On Aug 20, 2008, at 3:04 PM, Douglas Adler wrote:
I am trying to allocate the memory for a bitmap in java and have a C
library manipulate it.
I have found that I can do the following:
Memory ptr = new Memory(pixWidth * pixHeight * pixDepth);
I then pass the ptr to the C routines via JNA, when the library is
done I do the following to get the image to the screen:
renderImage = (BufferedImage) createImage(width, height);
int [] buffer = ptr.getIntArray((long) 0, (int) ptr.getSize() / 4);
renderImage.setRGB(0, 0, pixWidth, pixHeight, buffer, 0, pixWidth);
g2d.drawImage(renderImage, 0, 0, width, height, null);
All of this works fine, except it can’t keep up at a decent frame
rate if the bitmap gets large (> 320x240).

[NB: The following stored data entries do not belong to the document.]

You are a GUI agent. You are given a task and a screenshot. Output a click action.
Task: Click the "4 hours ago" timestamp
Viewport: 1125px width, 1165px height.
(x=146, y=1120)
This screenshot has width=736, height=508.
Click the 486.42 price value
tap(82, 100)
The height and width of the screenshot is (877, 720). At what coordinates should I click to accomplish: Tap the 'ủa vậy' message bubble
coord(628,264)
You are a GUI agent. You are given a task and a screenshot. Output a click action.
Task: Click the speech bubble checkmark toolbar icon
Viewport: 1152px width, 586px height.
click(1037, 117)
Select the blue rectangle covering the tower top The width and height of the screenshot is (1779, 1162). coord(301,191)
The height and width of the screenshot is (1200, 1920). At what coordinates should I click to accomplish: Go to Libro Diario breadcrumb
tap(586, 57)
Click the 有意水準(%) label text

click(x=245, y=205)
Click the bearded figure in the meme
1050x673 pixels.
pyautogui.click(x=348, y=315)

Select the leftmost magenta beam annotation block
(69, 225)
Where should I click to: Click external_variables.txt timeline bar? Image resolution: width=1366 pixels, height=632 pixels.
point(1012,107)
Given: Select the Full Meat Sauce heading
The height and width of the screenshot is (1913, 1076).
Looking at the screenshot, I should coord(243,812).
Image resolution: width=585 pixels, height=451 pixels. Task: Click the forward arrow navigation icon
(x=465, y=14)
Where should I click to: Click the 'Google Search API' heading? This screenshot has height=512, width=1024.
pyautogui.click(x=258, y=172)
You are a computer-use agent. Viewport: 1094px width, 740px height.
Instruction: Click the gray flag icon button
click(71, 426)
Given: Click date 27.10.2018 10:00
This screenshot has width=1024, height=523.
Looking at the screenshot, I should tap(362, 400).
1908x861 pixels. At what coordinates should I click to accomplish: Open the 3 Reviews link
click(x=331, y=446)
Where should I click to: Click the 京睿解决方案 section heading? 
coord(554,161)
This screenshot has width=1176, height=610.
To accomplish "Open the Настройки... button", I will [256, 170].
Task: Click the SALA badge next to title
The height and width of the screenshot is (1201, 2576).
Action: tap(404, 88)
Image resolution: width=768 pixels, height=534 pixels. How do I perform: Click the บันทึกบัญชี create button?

If I comment out the ptr.getIntArray() line then both the native
library and the java app can run without dropping frames.
Is there a way to get a JNA Pointer directly from the int [] so that
I don’t have to do the copy that ptr.getIntArray() must be doing?
That way the setRGB() method will simply operate on the existing int
[] that is being manipulated in the C library as ptr.
Pointer, java.nio.Buffer, and primitive arrays are interchangeable,
just change your function declaration (or declare all three and
compare performance).
In addition, there's a Pointer.read() method that reads into an
existing int[] to avoid allocating a new one every time.